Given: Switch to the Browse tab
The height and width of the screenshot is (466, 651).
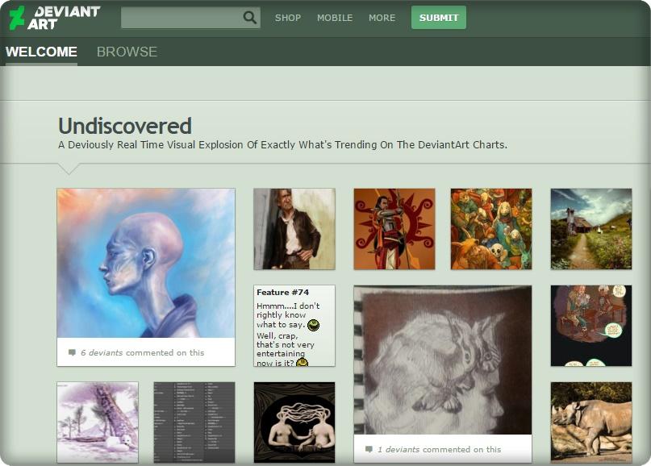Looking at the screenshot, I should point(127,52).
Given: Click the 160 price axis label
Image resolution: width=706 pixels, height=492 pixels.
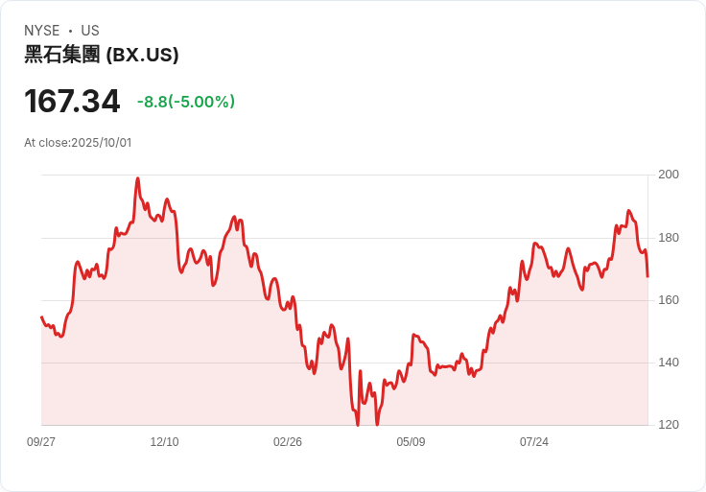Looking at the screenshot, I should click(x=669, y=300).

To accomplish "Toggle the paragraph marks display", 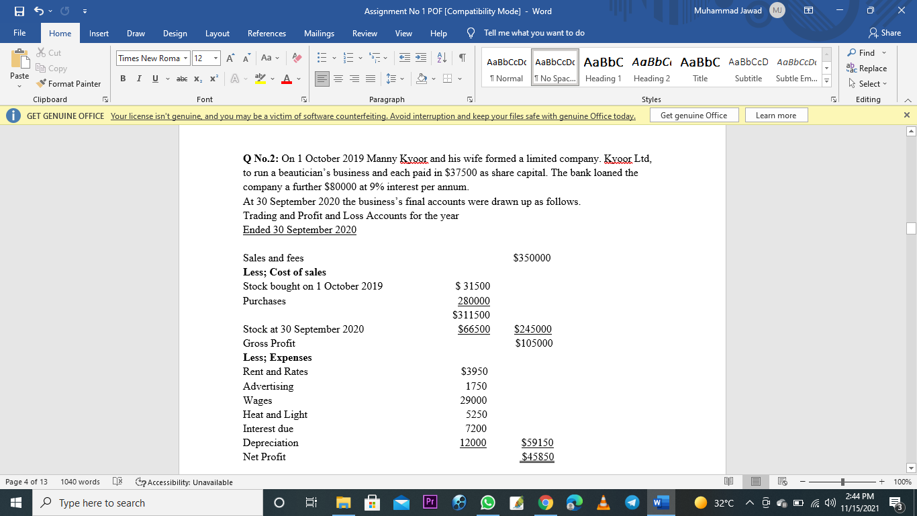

==

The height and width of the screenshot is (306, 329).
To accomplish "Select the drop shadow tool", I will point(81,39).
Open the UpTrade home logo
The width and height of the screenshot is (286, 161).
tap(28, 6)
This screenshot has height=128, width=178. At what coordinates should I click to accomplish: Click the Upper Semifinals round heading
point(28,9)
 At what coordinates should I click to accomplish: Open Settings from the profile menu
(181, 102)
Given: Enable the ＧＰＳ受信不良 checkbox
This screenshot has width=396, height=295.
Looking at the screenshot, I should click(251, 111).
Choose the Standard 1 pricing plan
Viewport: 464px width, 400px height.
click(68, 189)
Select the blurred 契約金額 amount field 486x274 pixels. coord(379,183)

**YOUR GOAL:**
From the records above, pick out and copy each line holding the word "Given".

**THE ANSWER:**
Given: Switch to the Browse tab
Given: Click the 160 price axis label
Given: Enable the ＧＰＳ受信不良 checkbox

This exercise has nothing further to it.